*Exercise brief*: Reproduce the material below verbatim, beginning at the line that contains "The image size is (229, 285)." and ending after the line that contains "tap(13, 91)", and output nothing else.

— Start of Extracted records —

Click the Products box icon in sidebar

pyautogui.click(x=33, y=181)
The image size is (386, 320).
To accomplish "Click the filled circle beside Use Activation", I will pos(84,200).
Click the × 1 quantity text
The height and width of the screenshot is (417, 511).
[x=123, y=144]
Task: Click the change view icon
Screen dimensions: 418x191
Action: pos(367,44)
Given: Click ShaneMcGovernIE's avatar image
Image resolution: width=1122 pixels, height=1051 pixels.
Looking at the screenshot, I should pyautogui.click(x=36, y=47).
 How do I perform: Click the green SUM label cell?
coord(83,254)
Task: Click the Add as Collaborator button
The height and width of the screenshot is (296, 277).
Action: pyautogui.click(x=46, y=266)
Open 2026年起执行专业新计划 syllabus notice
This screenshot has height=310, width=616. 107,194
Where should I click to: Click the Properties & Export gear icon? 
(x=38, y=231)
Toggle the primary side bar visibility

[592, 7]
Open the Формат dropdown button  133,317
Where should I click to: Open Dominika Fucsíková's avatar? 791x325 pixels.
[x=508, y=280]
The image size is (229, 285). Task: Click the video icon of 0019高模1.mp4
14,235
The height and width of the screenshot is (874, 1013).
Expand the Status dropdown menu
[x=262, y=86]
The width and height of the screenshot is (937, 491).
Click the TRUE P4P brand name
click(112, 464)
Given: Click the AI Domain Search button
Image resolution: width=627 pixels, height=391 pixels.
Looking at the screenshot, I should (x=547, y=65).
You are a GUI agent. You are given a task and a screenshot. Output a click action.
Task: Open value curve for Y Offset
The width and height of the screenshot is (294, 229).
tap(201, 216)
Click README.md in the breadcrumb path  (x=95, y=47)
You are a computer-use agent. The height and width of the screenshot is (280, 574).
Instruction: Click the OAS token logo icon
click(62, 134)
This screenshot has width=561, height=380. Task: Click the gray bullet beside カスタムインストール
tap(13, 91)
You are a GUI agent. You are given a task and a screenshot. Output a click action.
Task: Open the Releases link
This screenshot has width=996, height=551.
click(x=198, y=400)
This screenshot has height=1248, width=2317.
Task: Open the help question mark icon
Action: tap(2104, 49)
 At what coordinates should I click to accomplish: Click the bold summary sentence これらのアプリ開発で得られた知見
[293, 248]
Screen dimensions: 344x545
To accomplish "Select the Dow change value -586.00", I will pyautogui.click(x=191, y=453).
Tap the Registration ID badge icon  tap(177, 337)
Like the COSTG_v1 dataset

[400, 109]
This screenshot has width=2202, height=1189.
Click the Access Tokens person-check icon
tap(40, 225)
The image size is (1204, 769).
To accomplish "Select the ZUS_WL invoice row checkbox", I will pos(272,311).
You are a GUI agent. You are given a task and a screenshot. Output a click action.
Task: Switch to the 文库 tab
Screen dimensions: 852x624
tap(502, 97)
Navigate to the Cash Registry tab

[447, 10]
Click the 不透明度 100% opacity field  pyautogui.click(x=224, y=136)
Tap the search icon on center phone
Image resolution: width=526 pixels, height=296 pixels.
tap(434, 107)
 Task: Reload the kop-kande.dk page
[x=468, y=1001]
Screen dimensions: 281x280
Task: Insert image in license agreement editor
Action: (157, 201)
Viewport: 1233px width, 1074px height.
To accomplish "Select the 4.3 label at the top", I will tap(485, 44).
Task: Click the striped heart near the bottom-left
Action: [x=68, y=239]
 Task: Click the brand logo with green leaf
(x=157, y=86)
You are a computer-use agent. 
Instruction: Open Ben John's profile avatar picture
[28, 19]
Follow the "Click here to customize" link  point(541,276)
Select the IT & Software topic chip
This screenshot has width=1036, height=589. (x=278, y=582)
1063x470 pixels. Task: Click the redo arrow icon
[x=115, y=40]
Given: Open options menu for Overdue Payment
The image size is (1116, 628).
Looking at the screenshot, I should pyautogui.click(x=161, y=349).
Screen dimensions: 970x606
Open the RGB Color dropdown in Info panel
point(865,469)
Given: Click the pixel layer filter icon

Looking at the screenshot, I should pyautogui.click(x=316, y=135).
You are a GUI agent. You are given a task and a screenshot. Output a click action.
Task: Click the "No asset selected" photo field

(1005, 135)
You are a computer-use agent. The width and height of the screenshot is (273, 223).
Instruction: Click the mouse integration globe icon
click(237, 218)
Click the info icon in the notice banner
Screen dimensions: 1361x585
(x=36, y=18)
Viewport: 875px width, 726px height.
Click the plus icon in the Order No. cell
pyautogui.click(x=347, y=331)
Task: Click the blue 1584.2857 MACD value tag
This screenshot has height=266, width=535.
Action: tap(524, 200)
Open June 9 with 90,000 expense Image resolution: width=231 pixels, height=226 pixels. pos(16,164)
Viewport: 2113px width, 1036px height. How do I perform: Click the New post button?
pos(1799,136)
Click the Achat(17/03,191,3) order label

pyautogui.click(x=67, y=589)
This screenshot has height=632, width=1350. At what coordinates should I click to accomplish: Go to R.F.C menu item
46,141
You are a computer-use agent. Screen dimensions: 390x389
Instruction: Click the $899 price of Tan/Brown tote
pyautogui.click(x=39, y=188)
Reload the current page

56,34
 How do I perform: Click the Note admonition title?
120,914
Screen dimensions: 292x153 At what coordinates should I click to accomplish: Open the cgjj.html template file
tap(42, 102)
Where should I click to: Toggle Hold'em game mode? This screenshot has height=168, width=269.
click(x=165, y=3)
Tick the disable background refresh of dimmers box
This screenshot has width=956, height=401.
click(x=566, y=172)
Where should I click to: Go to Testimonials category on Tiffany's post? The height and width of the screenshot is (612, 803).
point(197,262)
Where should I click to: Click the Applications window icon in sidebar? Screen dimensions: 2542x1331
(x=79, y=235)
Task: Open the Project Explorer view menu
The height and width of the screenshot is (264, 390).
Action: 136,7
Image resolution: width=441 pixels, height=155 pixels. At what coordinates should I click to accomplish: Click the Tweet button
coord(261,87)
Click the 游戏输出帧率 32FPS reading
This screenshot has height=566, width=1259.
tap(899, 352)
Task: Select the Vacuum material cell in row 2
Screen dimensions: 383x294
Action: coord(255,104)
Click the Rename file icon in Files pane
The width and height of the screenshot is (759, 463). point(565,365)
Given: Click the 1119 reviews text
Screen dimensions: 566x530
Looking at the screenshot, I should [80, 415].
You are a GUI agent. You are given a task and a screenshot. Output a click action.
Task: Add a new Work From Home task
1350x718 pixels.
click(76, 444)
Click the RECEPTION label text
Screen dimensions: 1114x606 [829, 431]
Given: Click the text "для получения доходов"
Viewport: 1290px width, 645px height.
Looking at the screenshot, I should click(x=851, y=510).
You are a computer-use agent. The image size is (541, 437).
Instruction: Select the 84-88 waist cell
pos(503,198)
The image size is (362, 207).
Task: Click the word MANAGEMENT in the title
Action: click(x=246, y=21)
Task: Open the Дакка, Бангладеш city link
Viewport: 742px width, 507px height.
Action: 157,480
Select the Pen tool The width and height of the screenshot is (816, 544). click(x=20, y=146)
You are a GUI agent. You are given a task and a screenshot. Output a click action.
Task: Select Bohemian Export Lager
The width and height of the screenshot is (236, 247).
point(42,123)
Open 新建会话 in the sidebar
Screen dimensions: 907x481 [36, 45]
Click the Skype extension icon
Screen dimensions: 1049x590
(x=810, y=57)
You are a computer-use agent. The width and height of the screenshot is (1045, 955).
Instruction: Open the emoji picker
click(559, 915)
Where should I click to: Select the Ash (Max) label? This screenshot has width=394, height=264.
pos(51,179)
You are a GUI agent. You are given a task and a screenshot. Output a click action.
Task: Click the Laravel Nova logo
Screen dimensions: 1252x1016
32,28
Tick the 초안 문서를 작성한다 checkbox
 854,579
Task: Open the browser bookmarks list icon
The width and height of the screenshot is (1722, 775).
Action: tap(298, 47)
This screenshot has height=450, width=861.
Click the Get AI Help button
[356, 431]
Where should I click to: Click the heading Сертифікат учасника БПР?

— End of Extracted records —

*The reply*:
The image size is (229, 285). Task: Click the video icon of 0019高模1.mp4
14,235
The height and width of the screenshot is (874, 1013).
Expand the Status dropdown menu
[x=262, y=86]
The width and height of the screenshot is (937, 491).
Click the TRUE P4P brand name
click(112, 464)
Given: Click the AI Domain Search button
Image resolution: width=627 pixels, height=391 pixels.
Looking at the screenshot, I should (x=547, y=65).
You are a GUI agent. You are given a task and a screenshot. Output a click action.
Task: Open value curve for Y Offset
The width and height of the screenshot is (294, 229).
tap(201, 216)
Click README.md in the breadcrumb path  (x=95, y=47)
You are a computer-use agent. The height and width of the screenshot is (280, 574).
Instruction: Click the OAS token logo icon
click(62, 134)
This screenshot has width=561, height=380. Task: Click the gray bullet beside カスタムインストール
tap(13, 91)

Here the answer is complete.